Search code examples
pythonmachine-learninglogistic-regression

Including features when implementing a logistic regression model


For some context, I am trying to do some matching to see if the company matches with another company. I've done feature engineering on the data such as names match, address match, domain match, etc...

From there, I've also created another feature that based on a methodology which contains a combination of names matched, address match, and domain match and setting weights on them based on intuition on what I deem to be more important in determining a match. Let's call this feature 'final score'. This score gives me a rough estimate on whether these are a matches.

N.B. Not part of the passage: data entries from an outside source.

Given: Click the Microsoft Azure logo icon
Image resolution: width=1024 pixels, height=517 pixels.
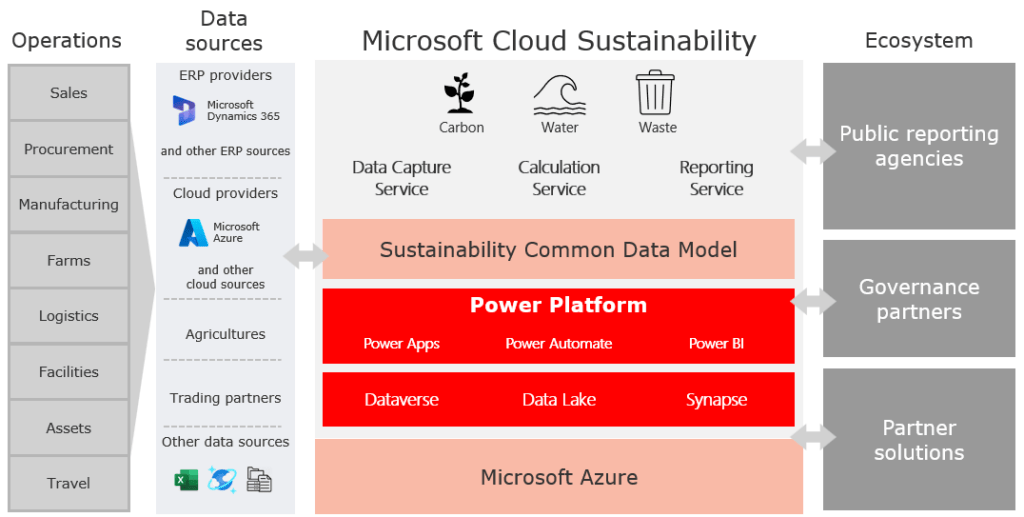Looking at the screenshot, I should [193, 233].
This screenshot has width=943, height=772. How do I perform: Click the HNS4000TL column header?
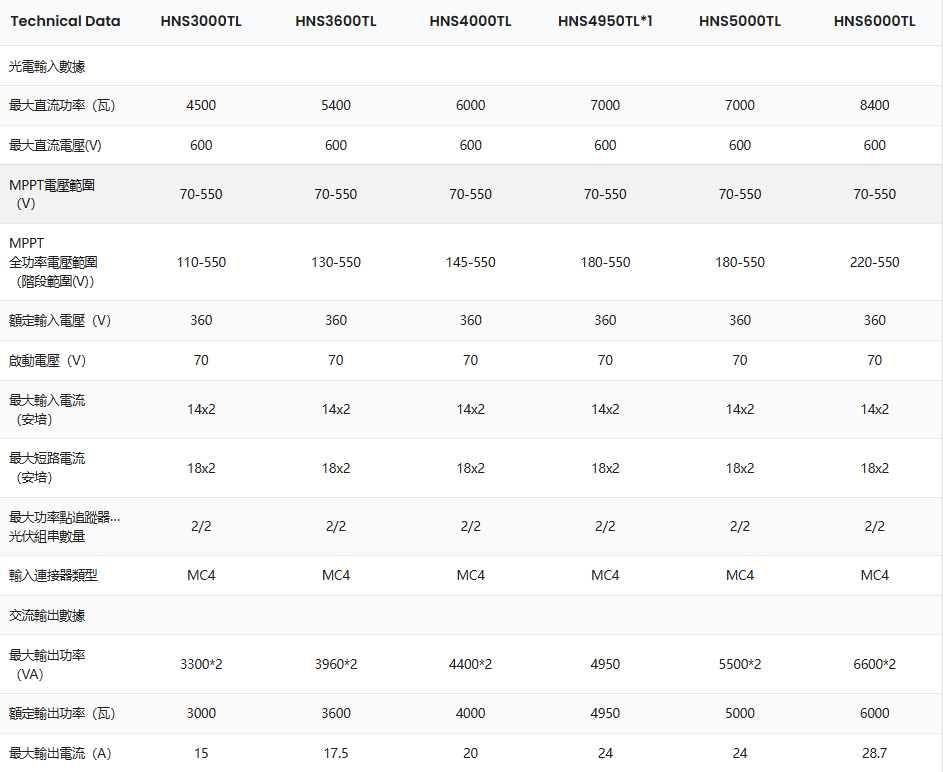(470, 21)
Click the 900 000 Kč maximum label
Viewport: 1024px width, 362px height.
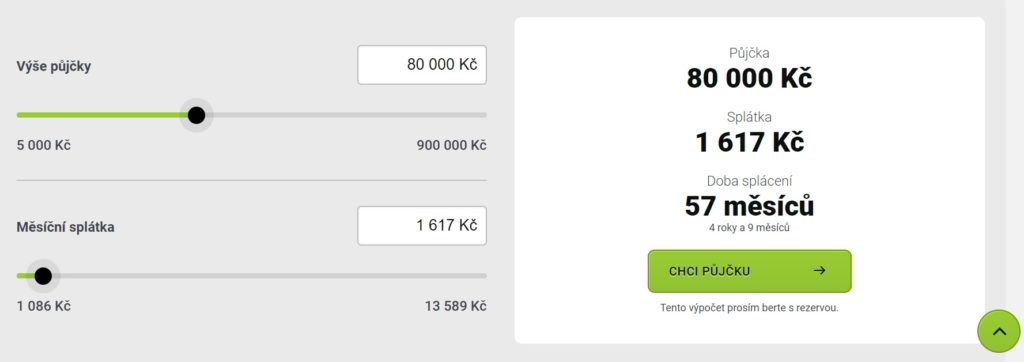452,145
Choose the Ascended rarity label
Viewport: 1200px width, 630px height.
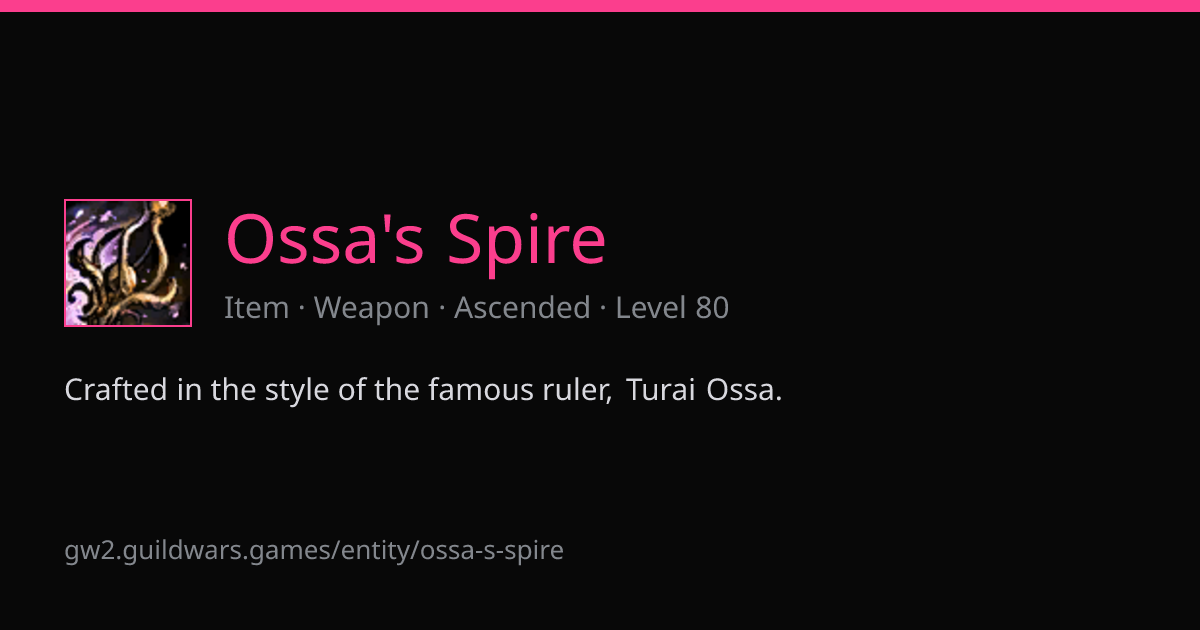[x=522, y=308]
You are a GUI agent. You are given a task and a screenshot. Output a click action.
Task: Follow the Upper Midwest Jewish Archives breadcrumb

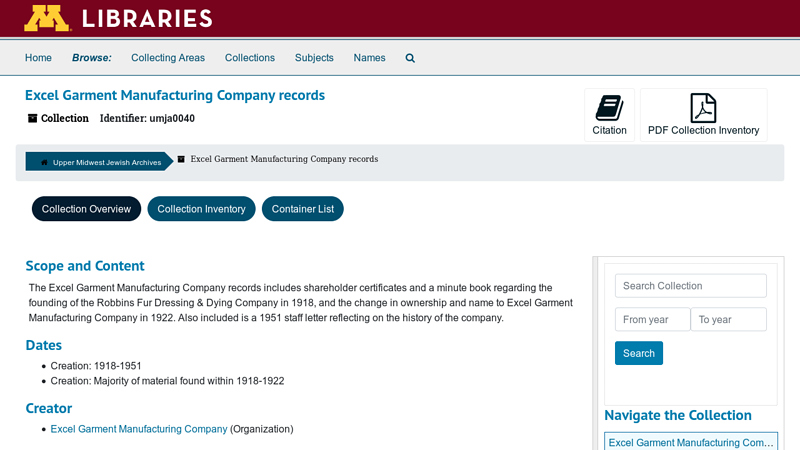coord(106,162)
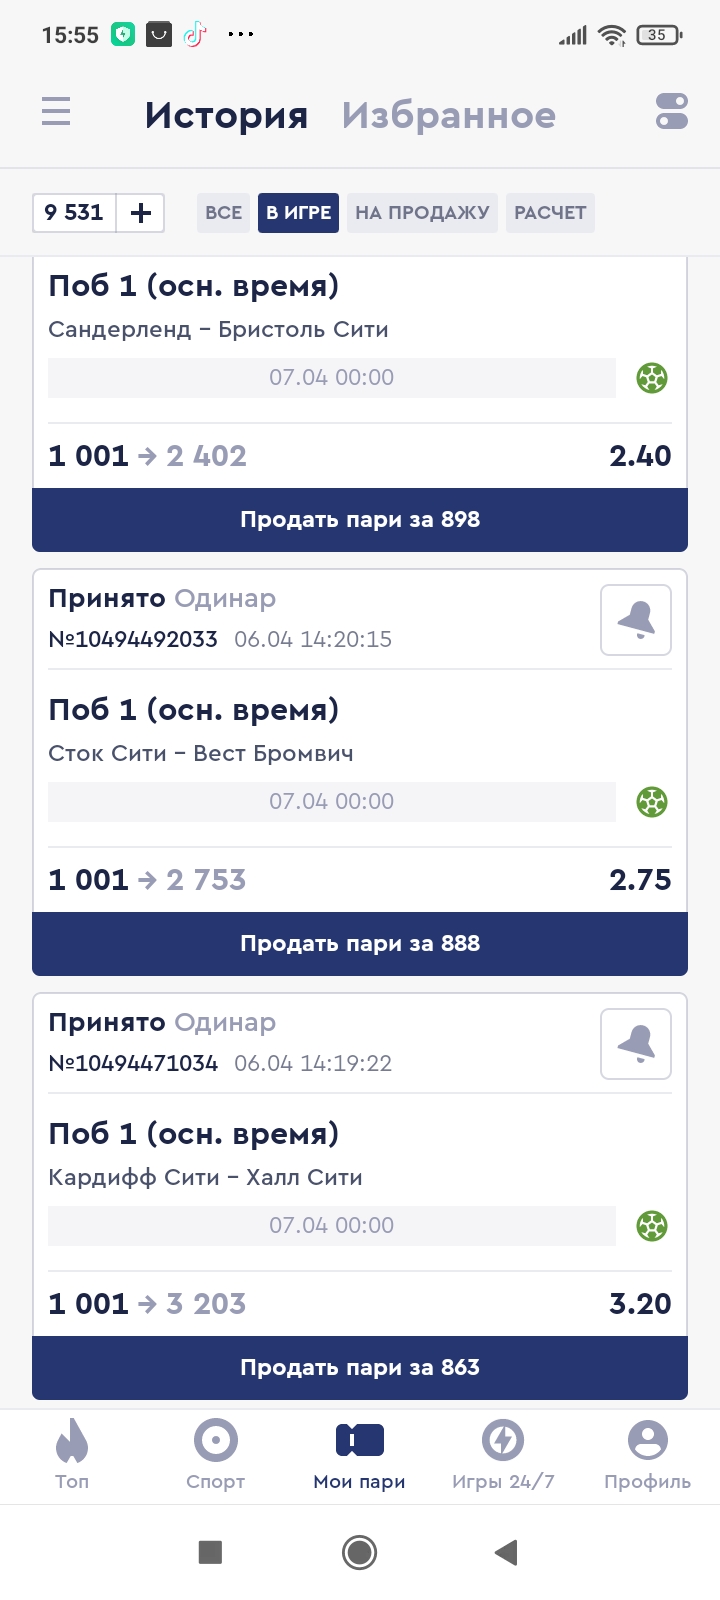Toggle the view switch icon at top right

(672, 111)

Now comes the part where I implemented a logistic regression. I tried building a logistic regression with the features I've engineered WITHOUT the 'final score' and WITH 'final score' and the results were quite similar.

Note: I did check to see the features importance and it was highly important.

My question is when training a model, is it good practice to include 'final score' as a feature for the logistic regression model?


Solution

  • In general, you do not want highly correlated features in linear and logistic regression type models. It has no effect on performance but it affects interpretation of your model.

    This problem is known as Multicollinearity and is caused due to unstable (high variance) estimates of parameters (coefficients).

    You can look at this answer to know its cause.

    I can provide an intuitive example, where it can cause trouble:

    Y = P(scoring a goal by football player in a match)
    Feature vector = [weight, height] # height and weight are highly correlated
    

    Then the model learned could be:

    log(P(goal)/P(1-goal)) =  0.55*weight- 0.12*height + bias
    
    # how would you interpret the negative coefficient of height now?
    

    There are ways (regularization) to deal with this as well as there are situations where such correlated features can be safely used.